--- Records Enclosed Below ---
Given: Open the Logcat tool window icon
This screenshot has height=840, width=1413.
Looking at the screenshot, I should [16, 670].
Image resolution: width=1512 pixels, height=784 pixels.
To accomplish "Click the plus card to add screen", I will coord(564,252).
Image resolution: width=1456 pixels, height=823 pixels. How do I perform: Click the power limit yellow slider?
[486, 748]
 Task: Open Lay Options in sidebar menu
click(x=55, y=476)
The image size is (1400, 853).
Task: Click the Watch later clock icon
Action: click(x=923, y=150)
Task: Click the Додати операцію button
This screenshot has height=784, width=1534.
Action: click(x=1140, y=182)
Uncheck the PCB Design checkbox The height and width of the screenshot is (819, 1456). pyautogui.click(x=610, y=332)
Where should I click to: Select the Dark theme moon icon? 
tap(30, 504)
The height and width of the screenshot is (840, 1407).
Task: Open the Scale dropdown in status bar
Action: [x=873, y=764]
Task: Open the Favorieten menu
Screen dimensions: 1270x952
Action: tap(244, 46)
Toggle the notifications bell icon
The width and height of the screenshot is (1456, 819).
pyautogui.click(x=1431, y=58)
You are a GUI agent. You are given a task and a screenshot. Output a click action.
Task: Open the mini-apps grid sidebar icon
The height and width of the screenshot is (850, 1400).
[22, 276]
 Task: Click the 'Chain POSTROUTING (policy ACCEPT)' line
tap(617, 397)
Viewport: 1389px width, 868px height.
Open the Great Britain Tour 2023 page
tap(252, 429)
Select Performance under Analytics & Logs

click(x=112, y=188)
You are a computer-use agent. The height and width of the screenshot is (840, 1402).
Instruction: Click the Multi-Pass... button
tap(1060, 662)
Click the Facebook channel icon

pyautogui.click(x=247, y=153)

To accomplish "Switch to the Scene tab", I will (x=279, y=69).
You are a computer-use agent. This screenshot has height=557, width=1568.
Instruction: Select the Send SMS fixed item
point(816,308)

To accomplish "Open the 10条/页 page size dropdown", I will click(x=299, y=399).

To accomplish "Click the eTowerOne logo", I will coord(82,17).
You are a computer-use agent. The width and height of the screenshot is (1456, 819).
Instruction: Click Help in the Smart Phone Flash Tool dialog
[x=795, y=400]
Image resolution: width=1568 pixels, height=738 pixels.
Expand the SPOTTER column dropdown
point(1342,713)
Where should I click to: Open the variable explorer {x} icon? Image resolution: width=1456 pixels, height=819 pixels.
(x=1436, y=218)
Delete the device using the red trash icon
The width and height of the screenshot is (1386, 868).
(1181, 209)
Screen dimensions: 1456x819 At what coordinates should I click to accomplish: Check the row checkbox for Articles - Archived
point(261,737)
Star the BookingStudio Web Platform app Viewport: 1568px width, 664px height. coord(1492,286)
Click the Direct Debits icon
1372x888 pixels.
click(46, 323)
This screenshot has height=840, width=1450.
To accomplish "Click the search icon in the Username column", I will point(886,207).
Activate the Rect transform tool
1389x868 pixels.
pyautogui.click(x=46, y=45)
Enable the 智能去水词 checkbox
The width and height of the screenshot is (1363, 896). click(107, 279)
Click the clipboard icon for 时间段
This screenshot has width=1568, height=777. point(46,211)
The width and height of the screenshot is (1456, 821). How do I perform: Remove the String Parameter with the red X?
--- End of Enclosed Records ---
__Task item__. Work out how many lines in the records above include the string "agent", and provide that figure with no other text.

__Solved problem__. 4